Amazon hasn’t violated the law because of its size but rather because its exclusionary conduct prevents current competitors from growing and new ones from emerging, the FTC alleges. It claims Amazon’s anticompetitive conduct has occurred in both its online shopping market that serves buyers, and its online marketplace that serves sellers.
“We’re bringing this case because Amazon’s illegal conduct has stifled competition across a huge swath of the online economy. Amazon is a monopolist that uses its power to hike prices on American shoppers and charge sky-high fees on hundreds of thousands of online sellers,” said John Newman, deputy director of the FTC’s bureau of competition, in a statement.
A core issue of the lawsuit is Amazon’s practice of steadily increasing fulfillment fees for sellers on the tech giant’s e-commerce platform, which the FTC says forces them to raise prices for customers. The FTC also notes that the company effectively punishes sellers that offer products for sale on other platforms at prices that are lower those on Amazon, and that punishment can include removal from the Amazon site.
After the FTC filed the lawsuit, Amazon’s senior vice president, global public policy and general counsel, David Zapolsky, posted an update on X, the social media platform formerly known as Twitter, stating that Amazon believes the FTC’s lawsuit is “misguided.”
“Unfortunately, it appears the current FTC is radically departing from that approach, filing a misguided lawsuit against Amazon that would, if successful, force Amazon to engage in practices that actually harm consumers and the many businesses that sell in our store,” the company wrote in a statement, going on to rebut the allegations laid out by the regulator.

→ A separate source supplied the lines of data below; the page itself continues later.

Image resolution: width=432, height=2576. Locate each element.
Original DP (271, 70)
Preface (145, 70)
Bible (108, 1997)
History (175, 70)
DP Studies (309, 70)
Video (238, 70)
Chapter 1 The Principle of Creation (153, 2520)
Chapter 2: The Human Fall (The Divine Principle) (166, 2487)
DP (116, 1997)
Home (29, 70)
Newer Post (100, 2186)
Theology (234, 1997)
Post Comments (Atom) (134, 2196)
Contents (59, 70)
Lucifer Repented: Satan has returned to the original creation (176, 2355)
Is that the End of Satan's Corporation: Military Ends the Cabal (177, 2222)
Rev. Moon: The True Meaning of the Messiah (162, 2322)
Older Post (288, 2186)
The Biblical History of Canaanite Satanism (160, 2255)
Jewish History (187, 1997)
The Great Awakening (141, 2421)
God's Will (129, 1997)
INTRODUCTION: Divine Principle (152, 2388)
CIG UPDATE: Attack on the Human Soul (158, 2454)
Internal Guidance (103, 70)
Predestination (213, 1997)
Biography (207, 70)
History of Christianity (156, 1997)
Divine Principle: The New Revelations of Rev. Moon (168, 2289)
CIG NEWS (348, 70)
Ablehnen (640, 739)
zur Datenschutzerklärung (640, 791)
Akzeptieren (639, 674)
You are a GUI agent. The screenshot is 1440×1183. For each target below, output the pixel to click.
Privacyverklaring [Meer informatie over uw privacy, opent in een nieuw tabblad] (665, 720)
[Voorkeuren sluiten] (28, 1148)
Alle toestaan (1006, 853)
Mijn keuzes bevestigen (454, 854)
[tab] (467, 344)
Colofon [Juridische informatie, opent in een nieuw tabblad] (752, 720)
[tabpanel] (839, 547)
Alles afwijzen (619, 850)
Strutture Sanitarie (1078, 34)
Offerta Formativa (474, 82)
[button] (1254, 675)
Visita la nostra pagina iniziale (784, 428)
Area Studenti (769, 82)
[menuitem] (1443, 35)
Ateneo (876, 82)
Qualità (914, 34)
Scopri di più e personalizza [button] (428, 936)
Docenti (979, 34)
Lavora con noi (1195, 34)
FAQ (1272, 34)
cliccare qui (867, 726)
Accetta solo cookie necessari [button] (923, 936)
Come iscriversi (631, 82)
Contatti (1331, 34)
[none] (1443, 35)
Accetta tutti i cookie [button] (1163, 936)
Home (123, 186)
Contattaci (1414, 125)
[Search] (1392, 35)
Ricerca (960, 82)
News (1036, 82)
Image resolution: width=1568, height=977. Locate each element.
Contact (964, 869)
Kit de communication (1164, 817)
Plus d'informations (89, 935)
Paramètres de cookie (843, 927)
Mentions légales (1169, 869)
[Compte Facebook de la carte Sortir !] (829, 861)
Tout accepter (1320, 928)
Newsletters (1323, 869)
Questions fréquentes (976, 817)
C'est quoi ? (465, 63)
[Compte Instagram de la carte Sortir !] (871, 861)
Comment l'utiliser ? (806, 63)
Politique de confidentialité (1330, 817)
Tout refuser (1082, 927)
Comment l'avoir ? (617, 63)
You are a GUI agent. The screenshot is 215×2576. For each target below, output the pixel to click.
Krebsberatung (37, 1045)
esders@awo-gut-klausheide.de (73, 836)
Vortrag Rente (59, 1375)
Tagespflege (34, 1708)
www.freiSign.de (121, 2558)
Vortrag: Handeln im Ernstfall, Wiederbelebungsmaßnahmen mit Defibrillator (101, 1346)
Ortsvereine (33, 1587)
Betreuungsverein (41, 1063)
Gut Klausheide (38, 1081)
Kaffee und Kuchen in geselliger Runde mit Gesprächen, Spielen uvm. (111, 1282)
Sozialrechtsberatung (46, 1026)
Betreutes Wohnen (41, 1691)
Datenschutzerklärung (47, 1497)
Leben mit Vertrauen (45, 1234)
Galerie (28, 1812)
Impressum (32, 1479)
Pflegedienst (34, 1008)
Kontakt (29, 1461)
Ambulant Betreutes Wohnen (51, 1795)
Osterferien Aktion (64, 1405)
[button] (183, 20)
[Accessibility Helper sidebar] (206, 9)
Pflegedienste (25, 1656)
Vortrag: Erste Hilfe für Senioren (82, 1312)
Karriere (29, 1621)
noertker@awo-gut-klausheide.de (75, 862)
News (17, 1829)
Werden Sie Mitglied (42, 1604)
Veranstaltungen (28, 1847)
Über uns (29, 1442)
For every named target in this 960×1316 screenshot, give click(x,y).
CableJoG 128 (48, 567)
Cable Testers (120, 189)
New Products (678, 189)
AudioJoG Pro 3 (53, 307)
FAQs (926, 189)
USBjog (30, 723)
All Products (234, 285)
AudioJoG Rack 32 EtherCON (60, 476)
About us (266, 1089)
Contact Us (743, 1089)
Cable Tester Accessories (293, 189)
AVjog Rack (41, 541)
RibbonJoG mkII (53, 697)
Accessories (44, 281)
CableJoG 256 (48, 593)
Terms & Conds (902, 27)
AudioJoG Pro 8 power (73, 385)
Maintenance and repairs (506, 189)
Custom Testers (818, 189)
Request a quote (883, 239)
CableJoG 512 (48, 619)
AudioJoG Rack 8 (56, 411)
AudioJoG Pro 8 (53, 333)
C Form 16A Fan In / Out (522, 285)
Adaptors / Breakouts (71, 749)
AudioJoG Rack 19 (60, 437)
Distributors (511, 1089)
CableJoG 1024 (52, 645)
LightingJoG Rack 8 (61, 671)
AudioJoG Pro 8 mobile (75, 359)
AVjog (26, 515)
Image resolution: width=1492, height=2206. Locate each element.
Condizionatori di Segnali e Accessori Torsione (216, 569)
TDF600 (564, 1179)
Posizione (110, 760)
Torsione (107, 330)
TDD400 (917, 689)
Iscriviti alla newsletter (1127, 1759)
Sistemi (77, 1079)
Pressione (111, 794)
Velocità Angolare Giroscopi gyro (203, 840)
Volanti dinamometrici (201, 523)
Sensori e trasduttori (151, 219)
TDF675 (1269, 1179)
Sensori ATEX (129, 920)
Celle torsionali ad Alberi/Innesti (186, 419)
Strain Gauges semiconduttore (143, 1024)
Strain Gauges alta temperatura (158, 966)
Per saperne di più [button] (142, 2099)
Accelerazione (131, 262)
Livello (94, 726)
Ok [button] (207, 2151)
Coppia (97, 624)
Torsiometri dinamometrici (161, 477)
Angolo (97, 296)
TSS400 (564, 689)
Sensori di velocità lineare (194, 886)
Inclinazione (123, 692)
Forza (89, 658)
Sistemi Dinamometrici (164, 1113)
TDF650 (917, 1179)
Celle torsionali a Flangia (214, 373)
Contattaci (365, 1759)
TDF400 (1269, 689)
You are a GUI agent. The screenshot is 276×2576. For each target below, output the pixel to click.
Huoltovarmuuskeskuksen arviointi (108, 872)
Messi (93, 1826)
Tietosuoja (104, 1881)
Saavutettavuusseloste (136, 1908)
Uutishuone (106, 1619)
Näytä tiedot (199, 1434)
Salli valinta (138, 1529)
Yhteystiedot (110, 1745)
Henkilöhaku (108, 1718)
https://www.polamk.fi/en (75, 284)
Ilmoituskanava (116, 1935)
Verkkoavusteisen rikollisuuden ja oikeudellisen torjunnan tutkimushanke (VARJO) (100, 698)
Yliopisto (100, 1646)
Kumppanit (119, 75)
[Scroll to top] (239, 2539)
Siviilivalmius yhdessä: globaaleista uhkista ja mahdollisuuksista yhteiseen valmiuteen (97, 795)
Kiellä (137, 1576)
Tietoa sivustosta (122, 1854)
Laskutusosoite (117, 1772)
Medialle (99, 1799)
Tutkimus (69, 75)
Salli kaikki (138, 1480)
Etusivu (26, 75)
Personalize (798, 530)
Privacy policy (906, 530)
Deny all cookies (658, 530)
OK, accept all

“We fundamentally disagree with the FTC’s allegations… We will contest this lawsuit,” the statement said.
Although the FTC did not explicitly say that it would seek to break up Amazon, it did include a request for “structural relief,” noted David Olson, associate professor at Boston College Law School. If the FTC prevails, it could mean “the court would order some change in the structure of Amazon, such as not running Amazon Marketplace and also competing there, or spinning off its fulfilment operation into a separate, unrelated business,” Olson said.